冬の大寒波に凍える中山競馬場で行われた第66回有馬記念は、1番人気のファン投票1位のエフフォーリア(黄帽)が5番人気のディープボンドとの競り合いを制し、G13勝目を挙げた。
2着にディープボンド、3着に2番人気のこれが“ラストラン”のクロノジェネシスが入り、3番人気のステラヴェローチェは4着、ファン投票3位のタイトルホルダーは5着に敗れた。
エフフォーリア騎乗の横山武史騎手は今年の天皇賞(秋)(エフフォーリア)以来のG1勝利で、96年サクラローレルで制した父・典弘とともにこのレース“親子制覇”となった。
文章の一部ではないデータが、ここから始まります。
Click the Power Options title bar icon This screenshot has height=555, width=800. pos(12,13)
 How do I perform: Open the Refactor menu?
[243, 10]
進化続ける3歳総大将が“現役最強”の称号を手にした。
秋の天皇賞でコントレイル・グランアレグリアを破って3歳世代の強さを見せつけ、上記2頭は見事ラストランで勝利して、そのおかげでエフフォーリアの評価は上がりファン投票は“歴代最多”の26万超えの堂々の1位を獲得した。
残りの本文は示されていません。